Tackling food waste at a systemic level needs a design-thinking approach.

While for chefs food waste represents lost profit, approximately thirty per cent of all food produced around the globe is wasted at some point in the food chain while there is still hunger in the population. Tackling food waste is a global necessity for our populations, economies and our environment. For Peter Blakeway, there is nothing more important to our ability to thrive than to design food and sustainable food systems, and this is what drove his research project for his Master of Design Enterprise degree.

Peter took this opportunity to explore the redesigning of food waste systems, in the New Zealand context, through the lens of the design frameworks of the fine dining chef. His case study centred on food recovery within The Good Neighbour Trust, a social enterprise in Tauranga, New Zealand. Good Neighbour’s mission is to break the cycle of food waste and poverty by enabling access to healthy food and food education. In this case study Peter applied and critically analysed the Five Phase Culinary Design Model from Horng and Hu, and from Harrington.

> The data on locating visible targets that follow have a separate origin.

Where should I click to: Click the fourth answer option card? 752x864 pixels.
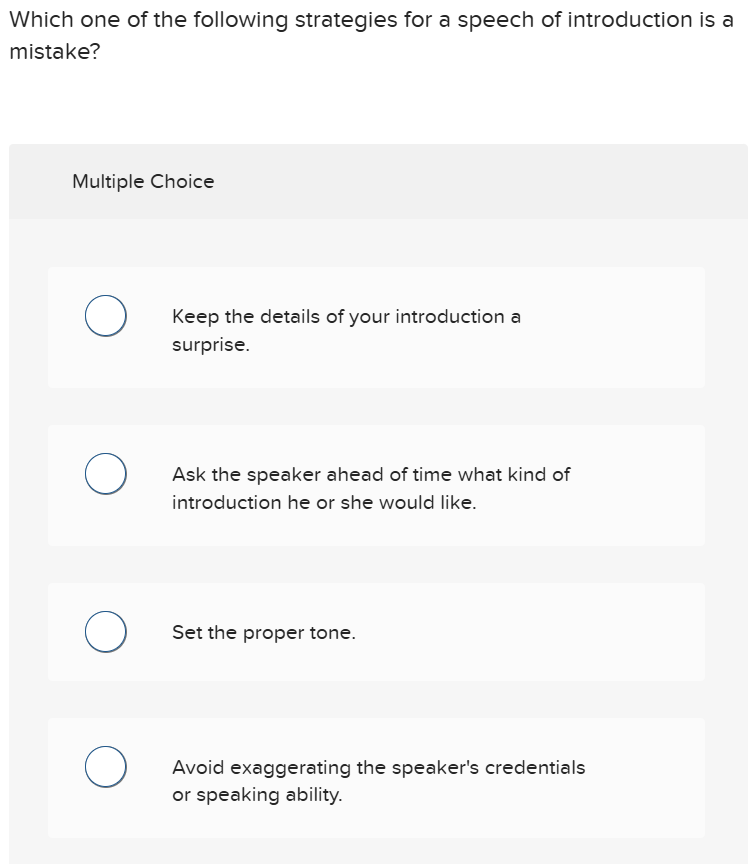[378, 778]
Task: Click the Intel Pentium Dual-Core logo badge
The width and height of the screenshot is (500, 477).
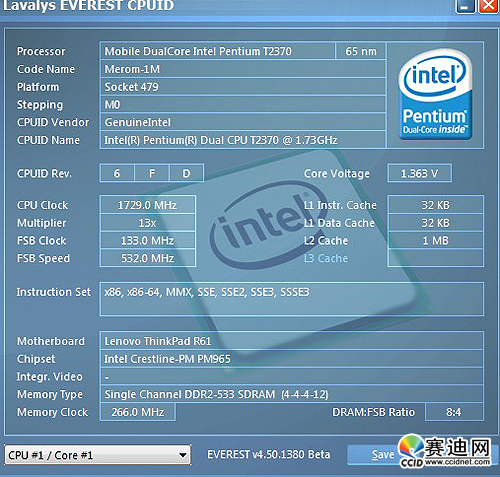Action: [x=436, y=94]
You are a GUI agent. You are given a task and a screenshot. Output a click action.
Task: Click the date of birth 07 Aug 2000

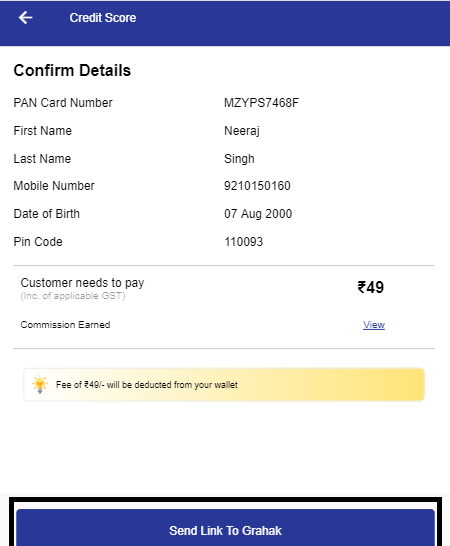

Peter's research focussed particularly on the issue of waste bread. Finding new ways to use waste bread does not solve the issue of why our food system produces so much waste bread. While the tacit knowledge of chefs is a crucial part of the culinary experience, it is limiting within the wider context of food design where radical innovation is required to address issues at the systemic level. The model which Peter developed encourages the use of explicit knowledge to find new solutions, identify new problems and provide new understandings of existing problems. Peter's next challenge is to consider how to influence the industry mind-set that takes waste bread for granted.